§ **What is being asked**: Rewrite the entries from the line containing "списку (152, 268)" through the last entry, inclusive, changing every "бороны" to "боронки" and leaving all else as it stands.
□ □ □
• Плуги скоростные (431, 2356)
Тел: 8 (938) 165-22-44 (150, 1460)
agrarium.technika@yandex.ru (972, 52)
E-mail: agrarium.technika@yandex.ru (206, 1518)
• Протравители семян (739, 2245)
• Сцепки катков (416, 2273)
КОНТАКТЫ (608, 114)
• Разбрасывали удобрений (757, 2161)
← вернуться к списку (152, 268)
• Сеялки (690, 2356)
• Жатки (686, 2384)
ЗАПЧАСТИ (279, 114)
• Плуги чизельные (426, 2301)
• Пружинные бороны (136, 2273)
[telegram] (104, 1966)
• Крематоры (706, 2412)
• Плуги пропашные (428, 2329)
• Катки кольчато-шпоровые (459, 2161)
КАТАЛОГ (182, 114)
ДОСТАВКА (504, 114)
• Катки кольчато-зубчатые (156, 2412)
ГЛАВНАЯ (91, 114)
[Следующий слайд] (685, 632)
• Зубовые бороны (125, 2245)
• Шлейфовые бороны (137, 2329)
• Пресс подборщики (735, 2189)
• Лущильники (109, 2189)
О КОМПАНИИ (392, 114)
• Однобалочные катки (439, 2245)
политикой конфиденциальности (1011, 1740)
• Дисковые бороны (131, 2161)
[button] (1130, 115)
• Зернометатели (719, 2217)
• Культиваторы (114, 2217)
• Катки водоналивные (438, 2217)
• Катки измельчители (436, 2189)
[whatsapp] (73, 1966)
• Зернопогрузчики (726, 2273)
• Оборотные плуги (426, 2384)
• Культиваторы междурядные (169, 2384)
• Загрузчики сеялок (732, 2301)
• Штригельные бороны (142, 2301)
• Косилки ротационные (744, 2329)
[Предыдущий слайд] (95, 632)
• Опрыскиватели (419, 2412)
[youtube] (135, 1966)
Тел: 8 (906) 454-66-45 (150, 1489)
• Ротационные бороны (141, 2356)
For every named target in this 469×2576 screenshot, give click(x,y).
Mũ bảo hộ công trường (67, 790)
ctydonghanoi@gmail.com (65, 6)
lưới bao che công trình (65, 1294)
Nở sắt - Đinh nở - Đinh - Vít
□ □ □
§ **Task output**:
← вернуться к списку (152, 268)
• Сеялки (690, 2356)
• Жатки (686, 2384)
ЗАПЧАСТИ (279, 114)
• Плуги чизельные (426, 2301)
• Пружинные боронки (136, 2273)
[telegram] (104, 1966)
• Крематоры (706, 2412)
• Плуги пропашные (428, 2329)
• Катки кольчато-шпоровые (459, 2161)
КАТАЛОГ (182, 114)
ДОСТАВКА (504, 114)
• Катки кольчато-зубчатые (156, 2412)
ГЛАВНАЯ (91, 114)
[Следующий слайд] (685, 632)
• Зубовые боронки (125, 2245)
• Шлейфовые боронки (137, 2329)
• Пресс подборщики (735, 2189)
• Лущильники (109, 2189)
О КОМПАНИИ (392, 114)
• Однобалочные катки (439, 2245)
политикой конфиденциальности (1011, 1740)
• Дисковые боронки (131, 2161)
[button] (1130, 115)
• Зернометатели (719, 2217)
• Культиваторы (114, 2217)
• Катки водоналивные (438, 2217)
• Катки измельчители (436, 2189)
[whatsapp] (73, 1966)
• Зернопогрузчики (726, 2273)
• Оборотные плуги (426, 2384)
• Культиваторы междурядные (169, 2384)
• Загрузчики сеялок (732, 2301)
• Штригельные боронки (142, 2301)
• Косилки ротационные (744, 2329)
[Предыдущий слайд] (95, 632)
• Опрыскиватели (419, 2412)
[youtube] (135, 1966)
Тел: 8 (906) 454-66-45 (150, 1489)
• Ротационные боронки (141, 2356)
For every named target in this 469×2576 screenshot, give click(x,y).
Mũ bảo hộ công trường (67, 790)
ctydonghanoi@gmail.com (65, 6)
lưới bao che công trình (65, 1294)
Nở sắt - Đinh nở - Đinh - Vít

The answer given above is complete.